Academic freedom carries with it rights as well as responsibilities. The concept derives from the belief that academics, because of specialized training in their subject matter, have earned the right to teach their areas of expertise and to follow their research questions as the evidence dictates—free from political pressure from the government. Indeed, only through a guarantee of such freedom can academics engage in a search for truth.
A corresponding responsibility, of course, is that academics will actually seek to pursue the truth. If professors’ research methods imitate the likes of James Carville or Karl Rove, then what purpose exists to safeguard the academy from the government? Indeed, at public universities, if the professoriate functions as partisan hacks, selectively plucking items to advance a political agenda, what’s to stop legislative demands that the faculty mirror the partisan breakdown of the state, to ensure proportionate representation to all political viewpoints?
A newly announced project called “Crying Wolf,” organized out of the Center on Policy Initiatives, seems blithely unconcerned with any requirements associated with academic freedom. As John has noted, project coordinators Peter Dreier (a distinguished professor of politics at Occidental College), Nelson Lichtenstein (a historian of 20th century U.S. history at UC Santa Barbara who directs the university’s Center for the Study of Work, Labor and Democracy), and Donald Cohen, CPI executive director, are recruiting professors and graduate students (in “history, sociology, economics, political science, planning, public health, and public policy”) to perform “paid academic research” that can “serve in the battle with conservative ideas.”
The initiative is open about its biases: it intends to “construct a counter narrative” against what it describes as conservative opinions about taxation and regulation policy.
At one level, the “Crying Wolf” project is (unintentionally) hilarious. Its directors believe that their project will transform the debate on tax and regulation matters. The Wolfers’ efforts will generate “the first reaction of millions of people(!!), as well as opinion leaders,” thereby undermining “the credibility and arguments of the organizations and individuals who use such dire social and economic prognostications to thwart progressive reform.” In other words: what two of the best-run political campaigns in U.S. history (Clinton in 1992, Obama in 2008), plus countless essays in the media, the political press, and high-quality blogs could not accomplish will be achieved by some graduate students’ scholarship-for-hire essays. Such expectations raise doubts regarding the level of knowledge that these so-called experts bring to U.S. politics and public policy.

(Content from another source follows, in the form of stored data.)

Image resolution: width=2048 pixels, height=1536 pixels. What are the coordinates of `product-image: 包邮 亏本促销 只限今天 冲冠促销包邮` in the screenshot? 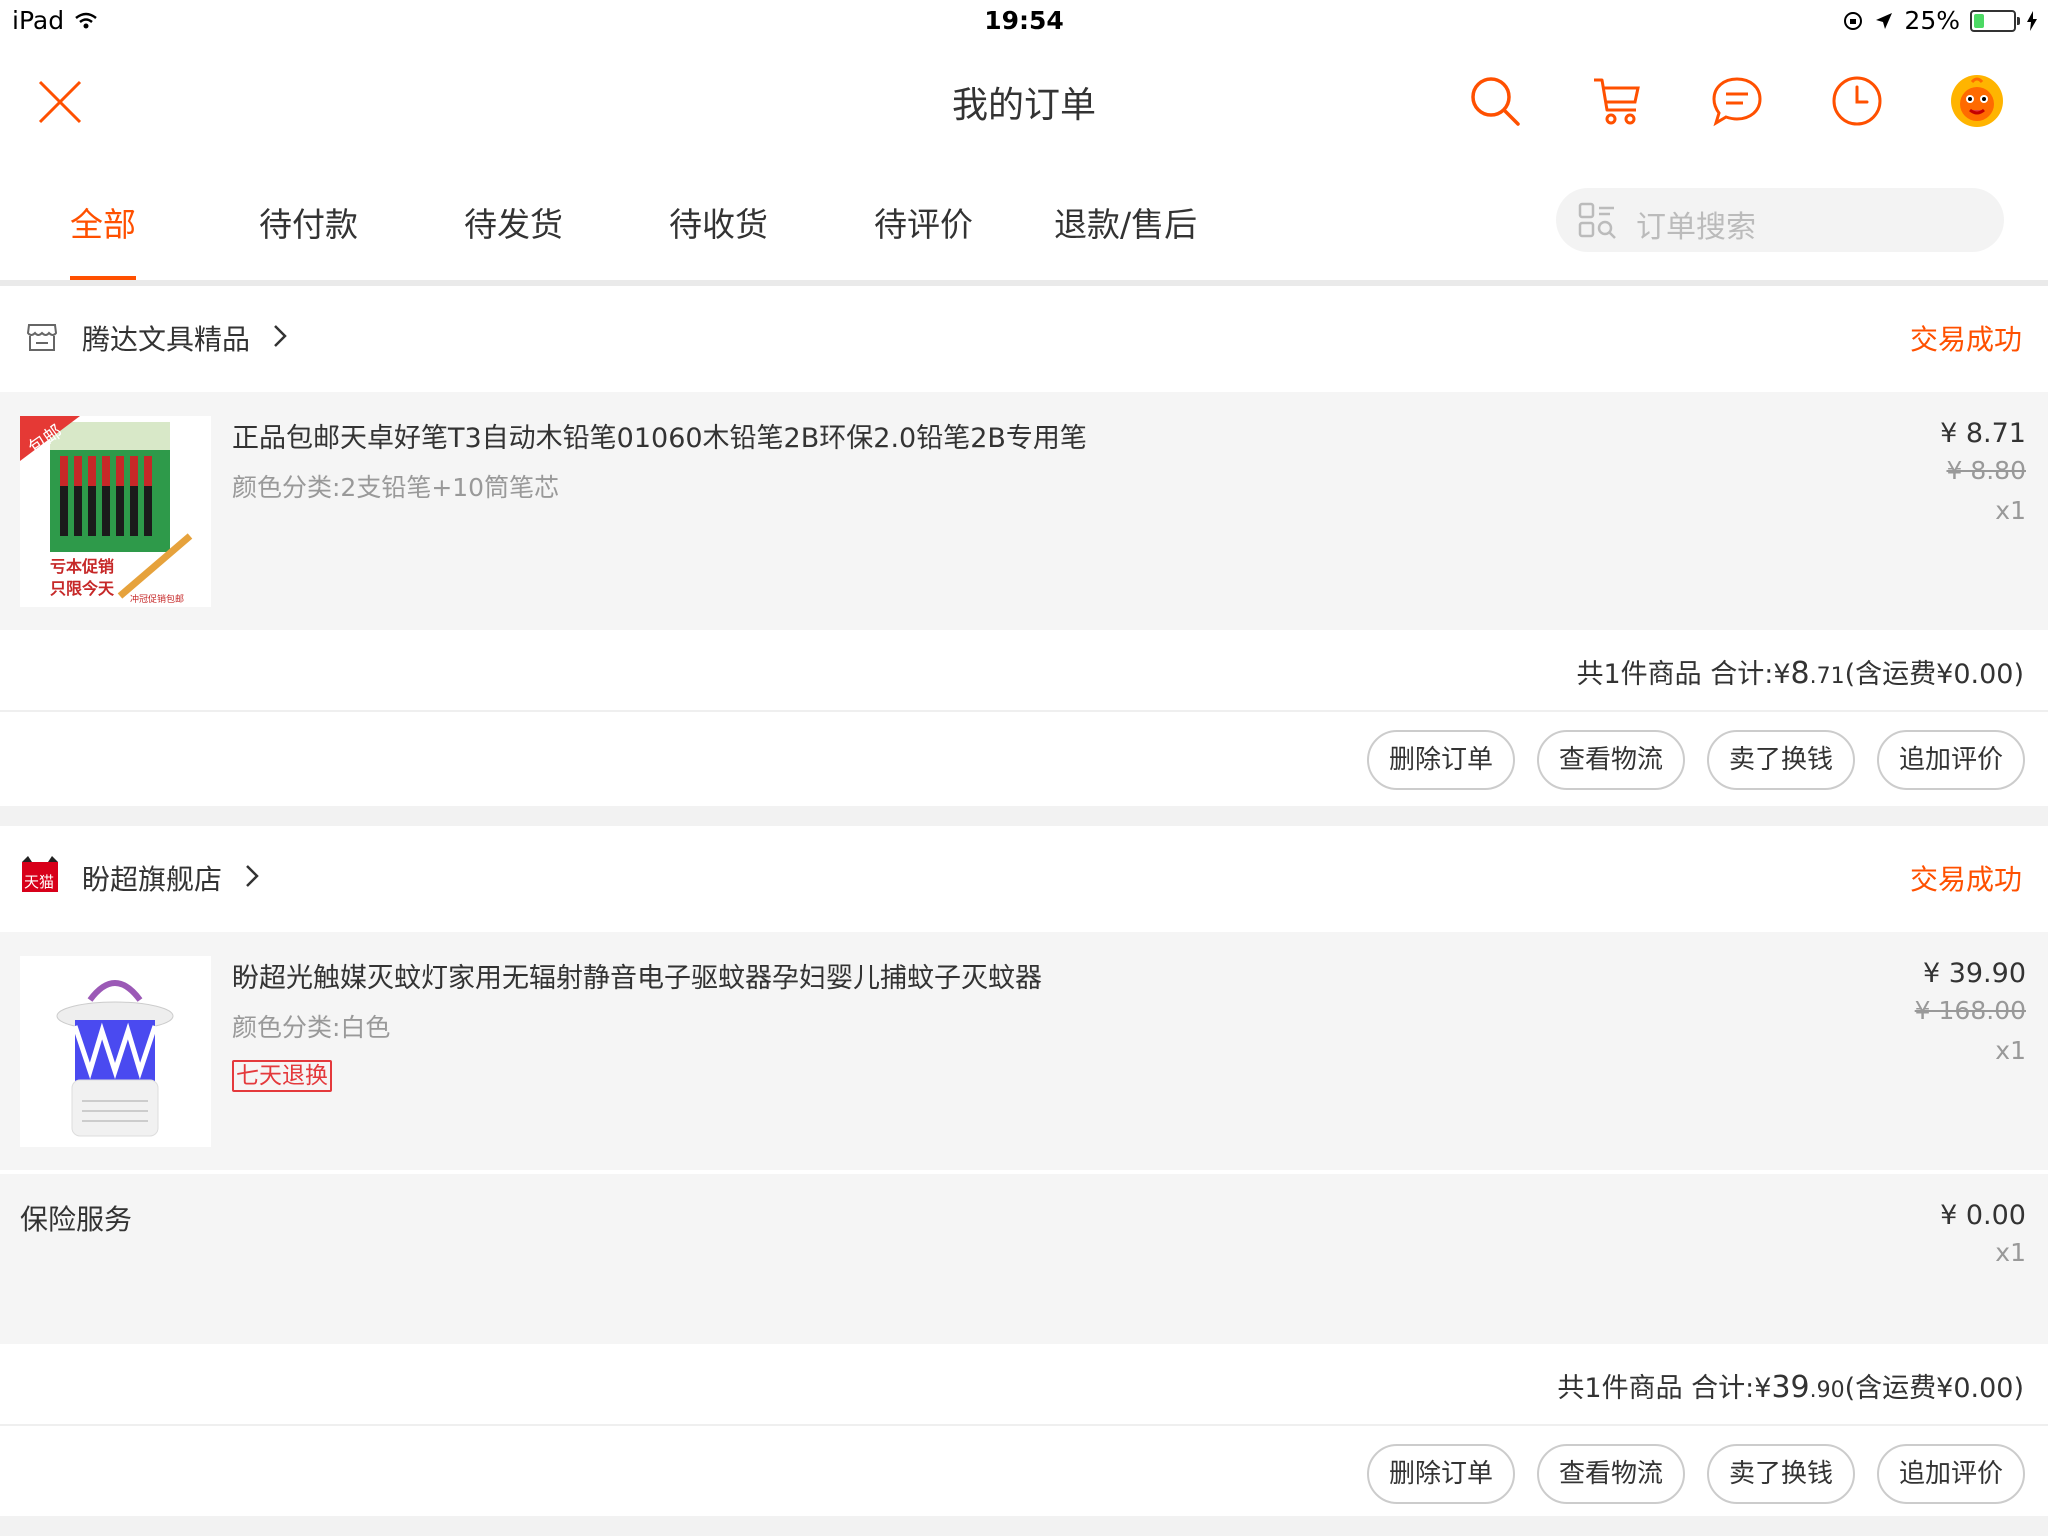 It's located at (116, 512).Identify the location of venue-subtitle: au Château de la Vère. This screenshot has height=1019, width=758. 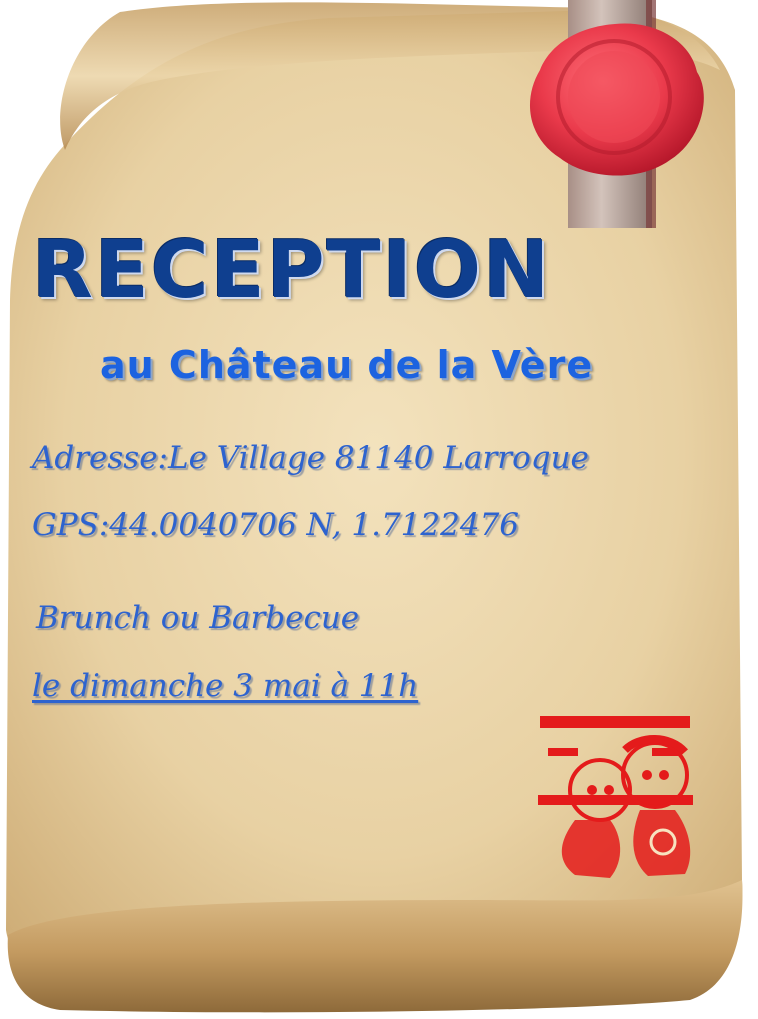
(347, 365).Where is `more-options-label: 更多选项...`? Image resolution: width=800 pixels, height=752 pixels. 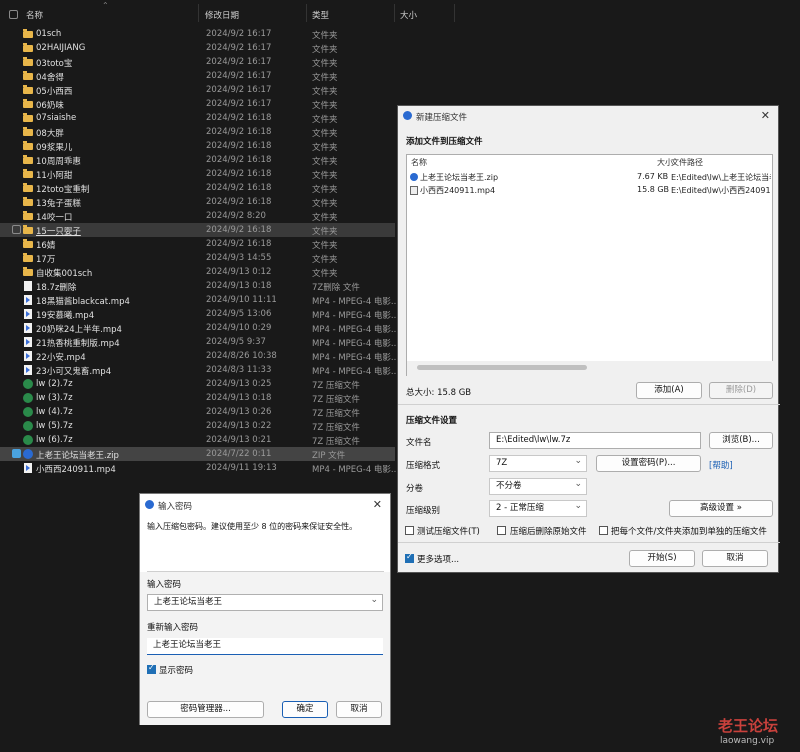 more-options-label: 更多选项... is located at coordinates (438, 559).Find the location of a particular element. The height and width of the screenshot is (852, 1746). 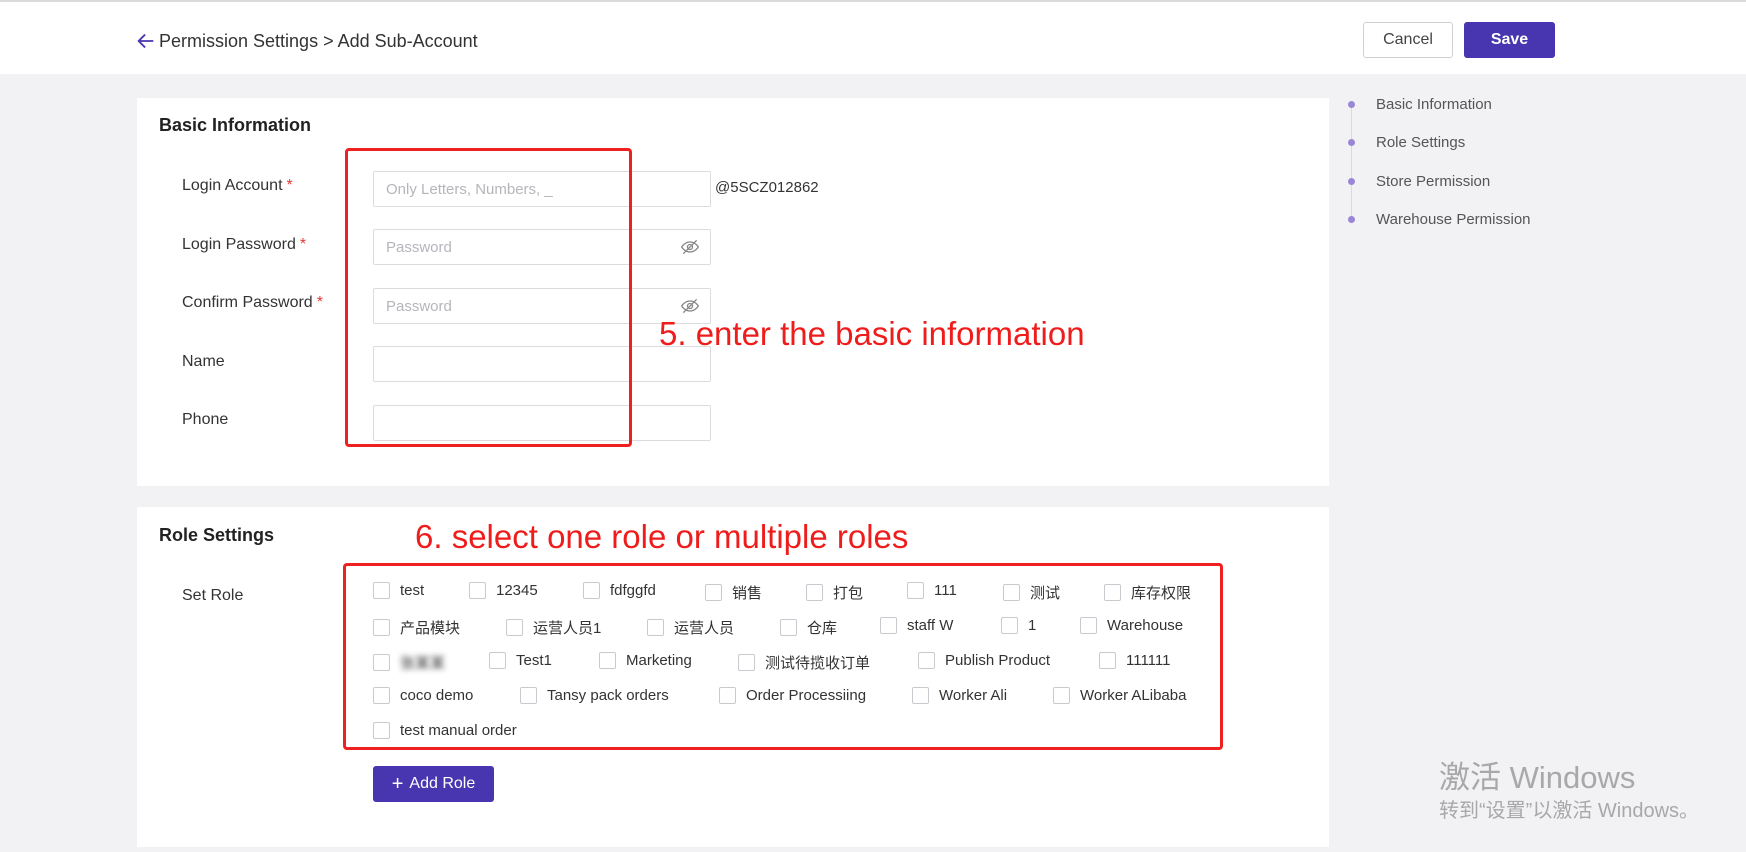

role-checkbox: coco demo is located at coordinates (423, 696).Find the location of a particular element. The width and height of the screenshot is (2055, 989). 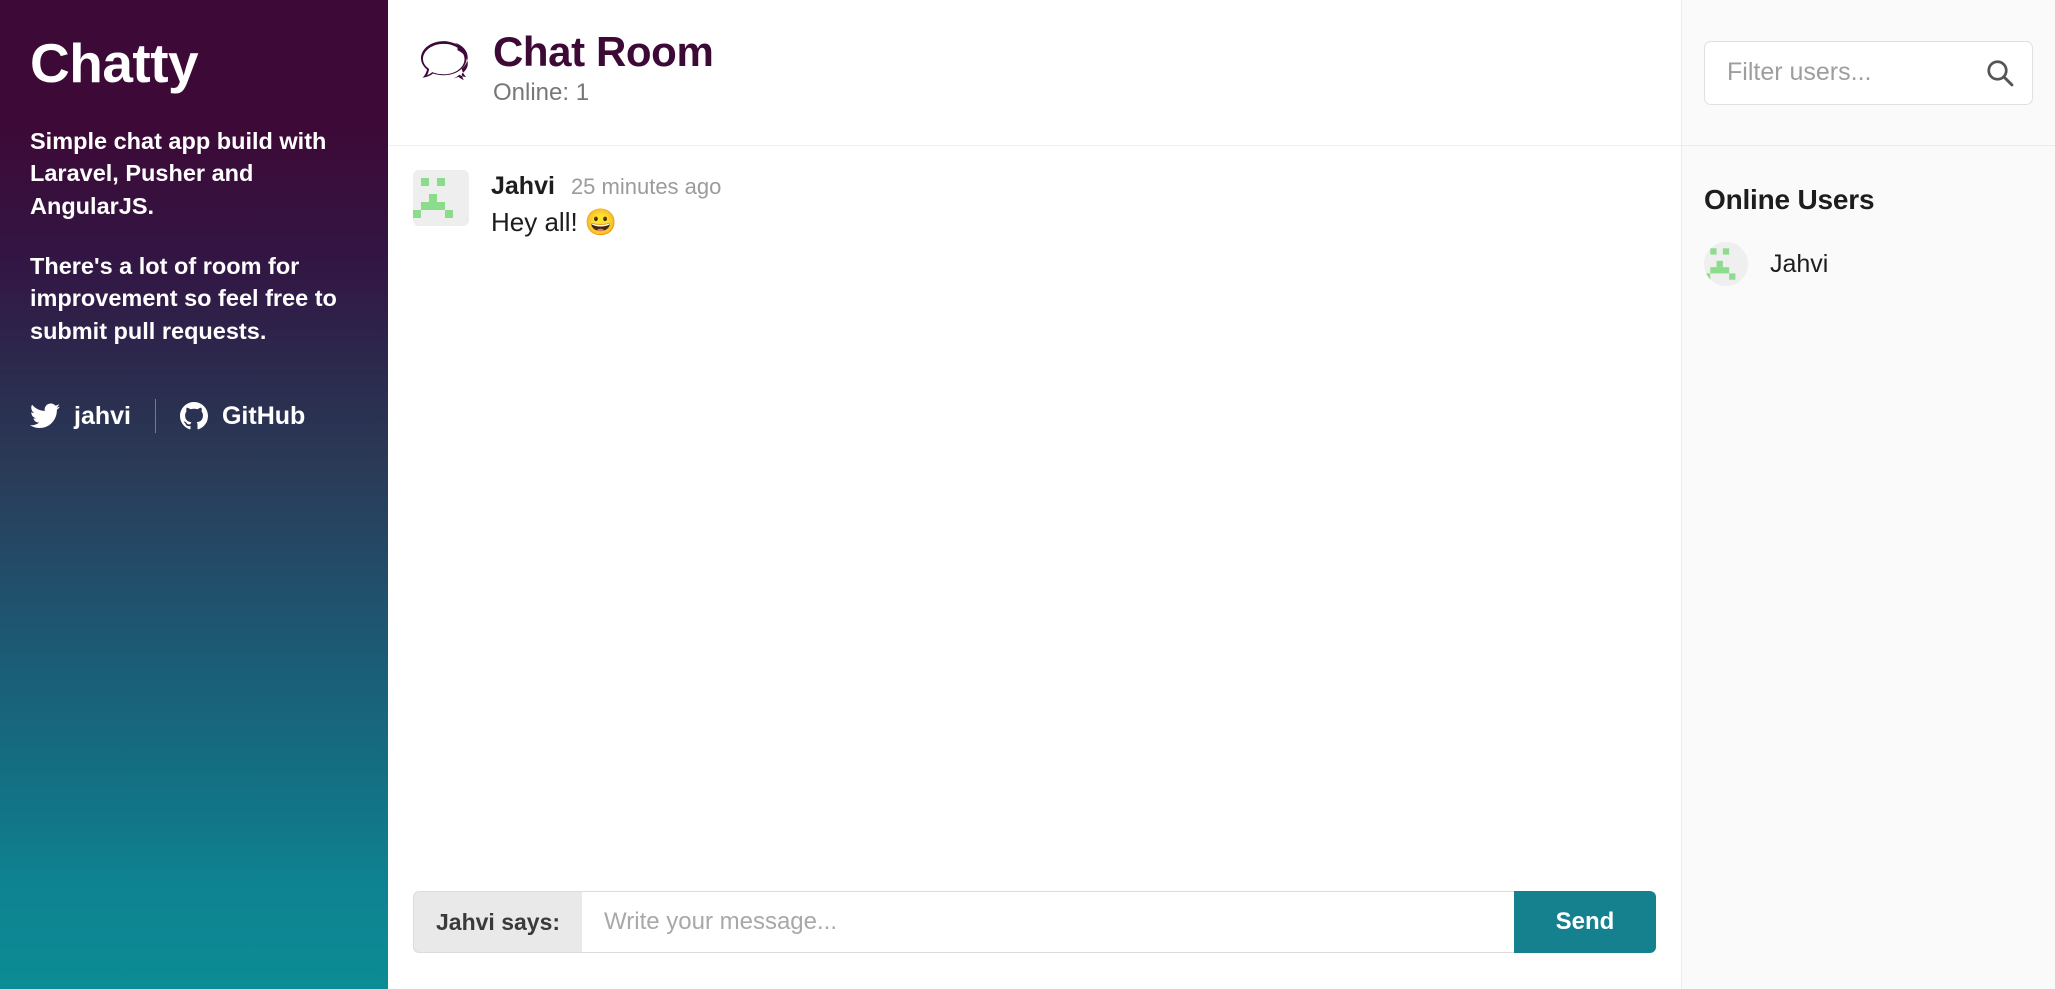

At three other levels, however, this initiative is deeply troubling.
First, the project provides an Alice-in-Wonderland conception of what constitutes academic research. I don’t have any problem with academics citing their research to influence public policy or political debates; as in the recent faux controversy about Obama’s job offer to Joe Sestak, I sometimes do so myself. The Wolfers, however, envision faux scholarship, in which the trappings of real scholarship (they demand factual accuracy, and have established an advisory board that mimics a peer-review process) are intended to support propaganda. In the words of the project’s introductory e-mail, the CPI will pay money to “give substance and scholarly integrity” to the directors’ preferred policy outcomes on such matters as taxes and public budgets; labor market standards; financial regulations; and “inclusionary housing.” In short, the Wolfers intend to reverse customary academic procedure (researching the evidence, and then attempting to ferret out the truth). They have already established their truth: that “history shows that in almost every instance the opponents of needed social and economic change are ‘crying wolf.’” They look to pay academics to assemble evidence that will “prove” the foreordained truth.
Second, as Erin O’Connor has pointed out, the prestige of the sponsors suggests that involvement in the project promises professional advancement: “Grad students can now make fifty cents per word to scramble the difference between disinterested scholarship and agenda-driven advocacy work . . . along the way, they will make great connections that could help them with future employment.”
Third, the project’s leadership features some of the biggest names among historians of the 20th century United States. Advisory Board member Lizabeth Cohen teaches 20th century U.S. history at Harvard. Lichtenstein’s work includes a much-lauded biography of Walter Reuther. Advisory Board member and Penn professor Tom Sugrue has written two extraordinary books on racism in the North. (I’ve assigned both Lichtenstein’s and Sugrue’s books in graduate-level classes as well as Ph.D. reading lists.) This isn’t Duke’s Group of 88—these are people whose scholarship (at least in the case of Lichtenstein and Sugrue) pays attention to matters of public policy, rather than retreating into a fantasy world of all race/class/gender, all the time. Their involvement in a project of this type illuminates the depth of the corruption in the contemporary humanities.
In the end, almost no chance exists that the Wolfers will exercise any impact on any public policy debate. But little doubt exists that their project imperils academic integrity.